Ao redor do parque e Capela, pelo monte, existem um conjunto de petróglifos bem visíveis. Estas representações gravadas (talhadas – como diz a palavra grega glyphein) pelos nossos antepassados nas rochas (petros) e penedos da montanha, são uma ‘escrita’ simbólica, mensagens a que hoje só nos aproximamos por tentativas de interpretação.
Nasceram os petróglifos do picar, riscar a pedra, por incisão ou desgaste (abrasão). Há diferentes tipos de petróglifos: abstratos, geométricos figurativos ou representativos.

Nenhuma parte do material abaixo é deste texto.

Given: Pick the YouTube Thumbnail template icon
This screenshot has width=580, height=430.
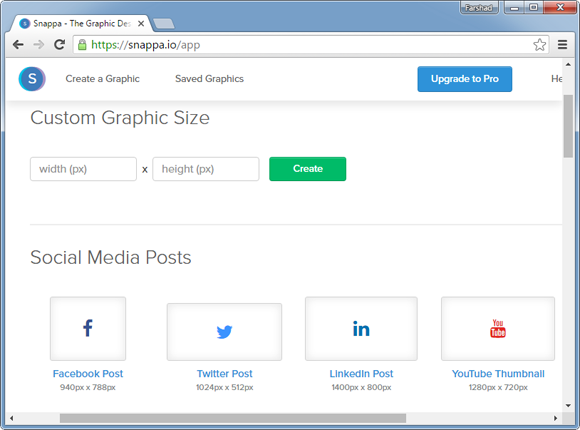Looking at the screenshot, I should tap(498, 329).
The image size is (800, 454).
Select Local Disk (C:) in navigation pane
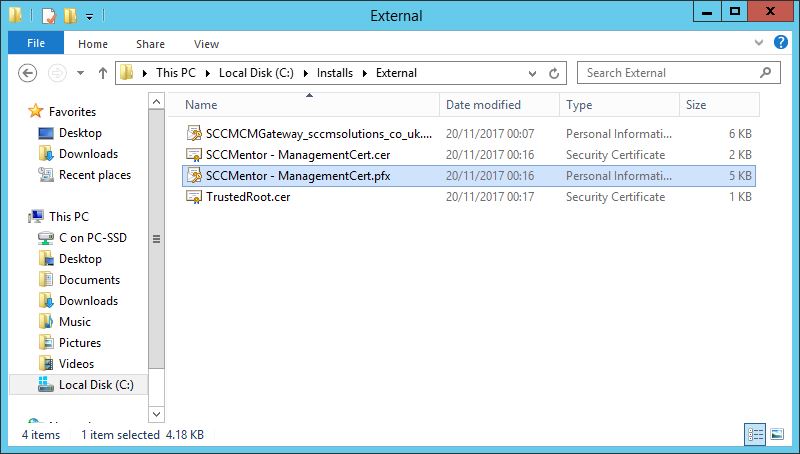coord(95,385)
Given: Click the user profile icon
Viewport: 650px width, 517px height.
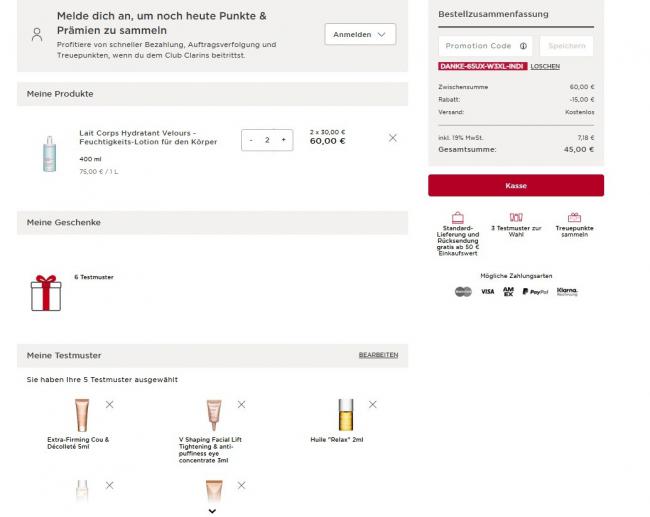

Se não se sabe a real função dos petróglifos, sabe-se que a realização deles tinha sentido para a marcação de territórios, ritualizar os lugares e o que neles vivia, ou seja, tinham certamente uma simbólica religiosa. Aqui aparecem composições com círculos e figuras quadrangulares, retangulares e assimétricas, preenchidos com nuvens de pontos.
No Monte de Nossa Senhora da Encarnação a abundância destes petrófilos geométricos e simbólicos mostra como era importante este território e o seu valor sagrado. Uma função que a Capela de Nossa Senhora da Encarnação não deixa de evocar no presente.